## What this task involves
Could you restate word for word the lines running from the one with "Screen dimensions: 800x1132" to the end of the data, both ends included, but without pictures?

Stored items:
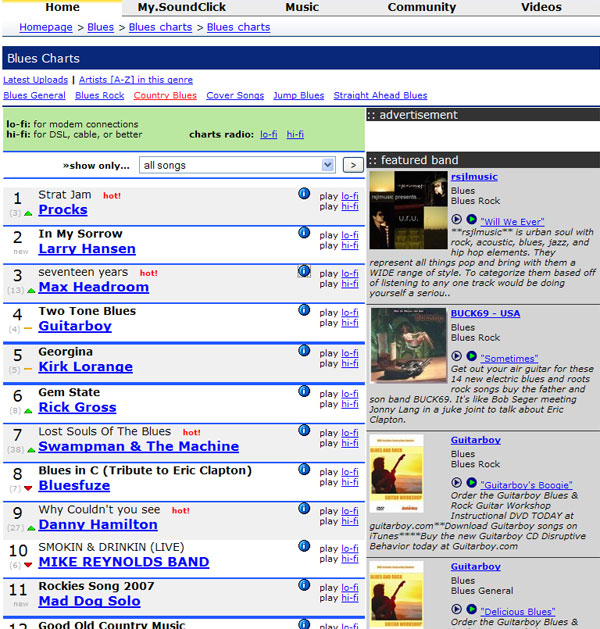
Task: Click info icon for Blues in C
Action: point(304,469)
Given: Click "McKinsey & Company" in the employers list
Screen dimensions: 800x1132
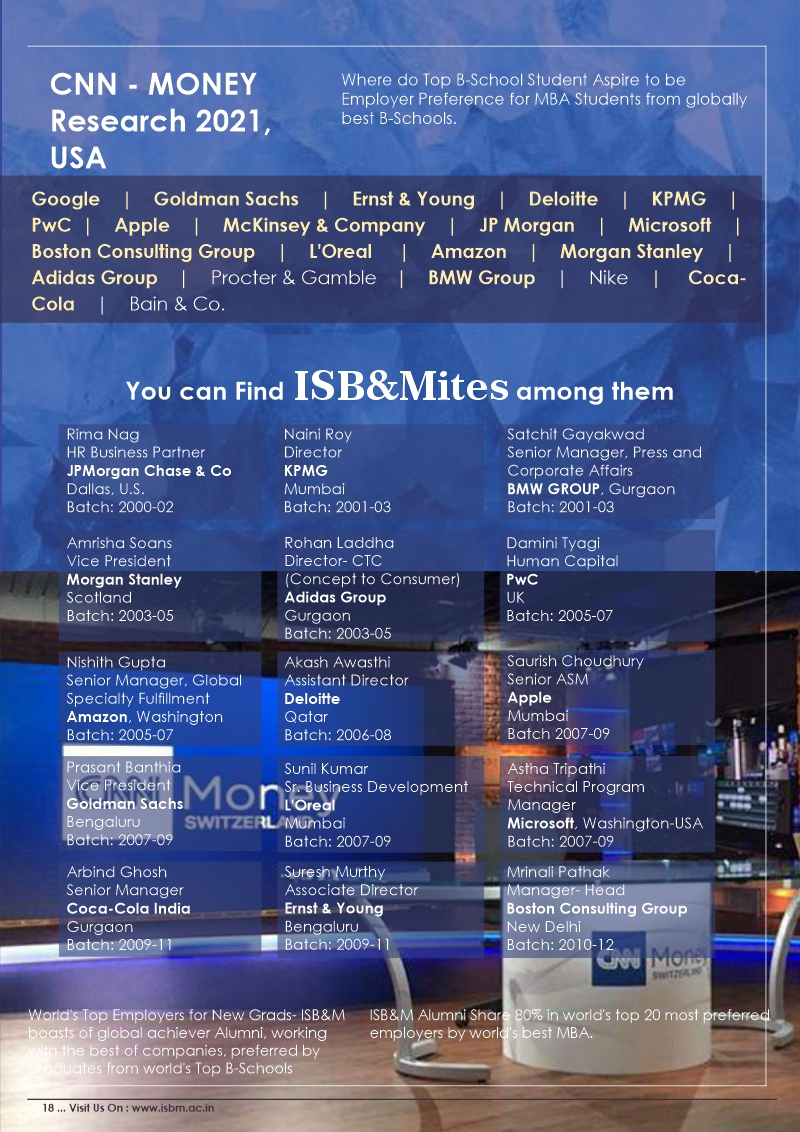Looking at the screenshot, I should (323, 225).
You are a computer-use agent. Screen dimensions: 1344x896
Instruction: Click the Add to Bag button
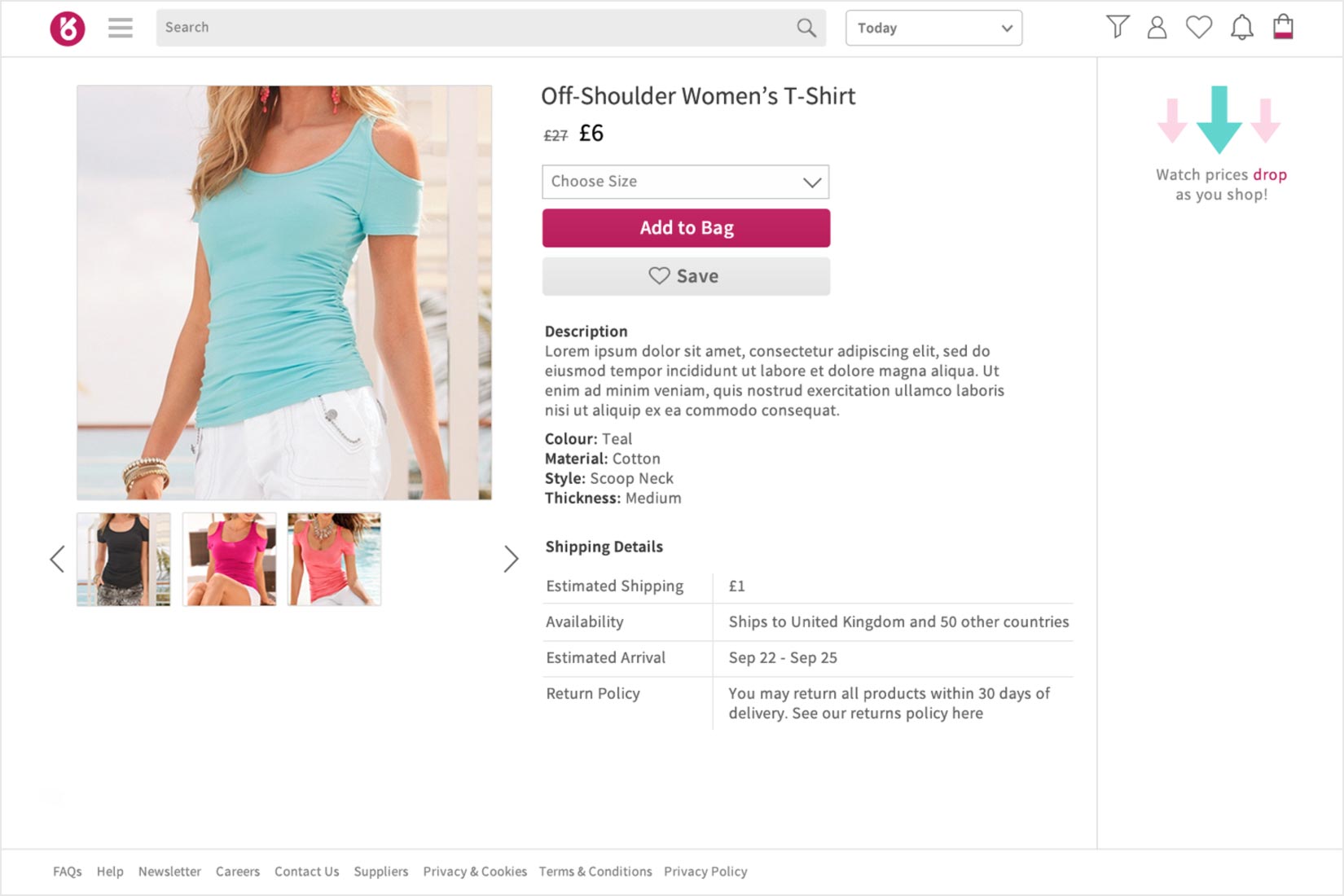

## Response to the exercise
Screen dimensions: 800x1132
Looking at the screenshot, I should (323, 225).
You are a computer-use agent. Screen dimensions: 1344x896
Instruction: Click the Add to Bag button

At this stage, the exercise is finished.